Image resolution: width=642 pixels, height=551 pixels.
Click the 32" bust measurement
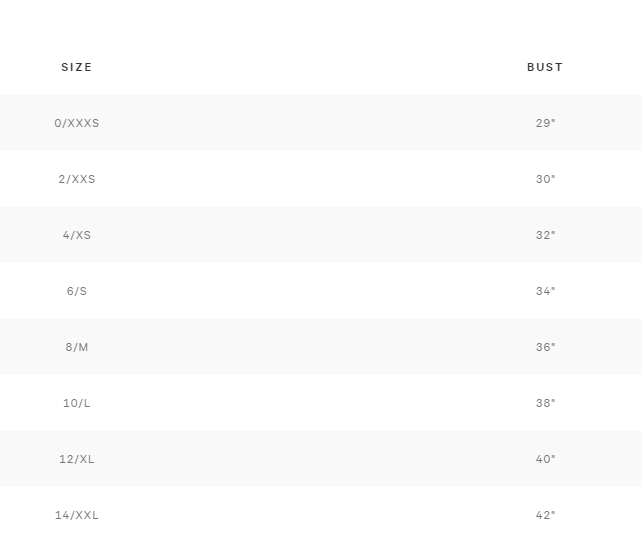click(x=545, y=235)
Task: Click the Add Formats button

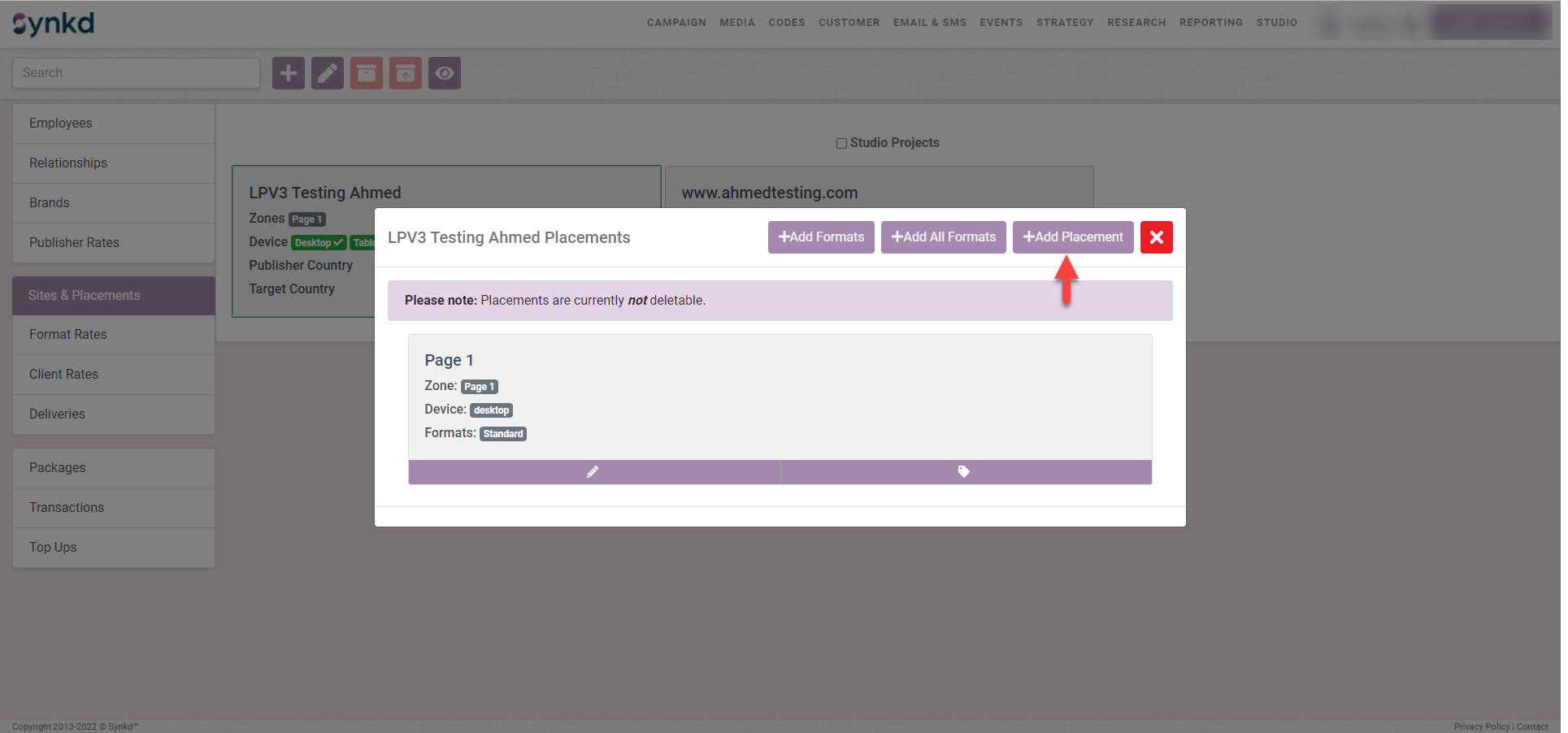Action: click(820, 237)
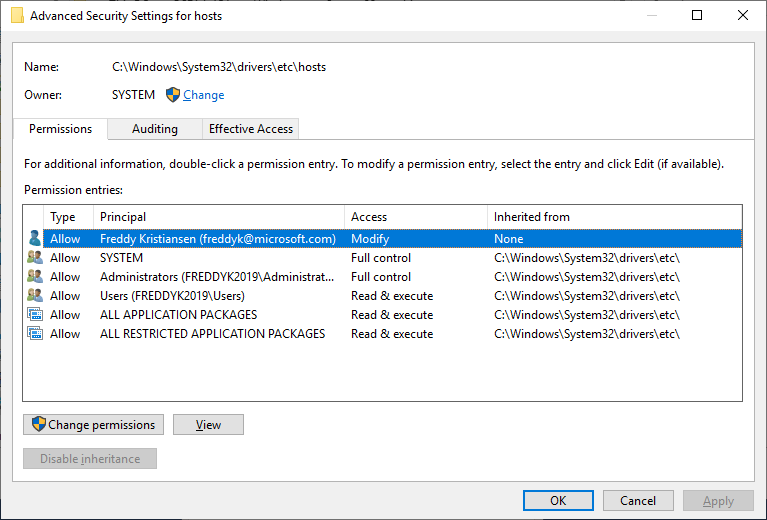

================================

SET EXERCISE:
Rewrite the rows above with "button" changed to "control" and everything else kept the same, leaving out the pictures.

EXERCISE SOLUTION:
Image resolution: width=642 pixels, height=551 pixels.
Click the 32" bust measurement
click(x=545, y=235)
Task: Click the Add Formats control

Action: click(820, 237)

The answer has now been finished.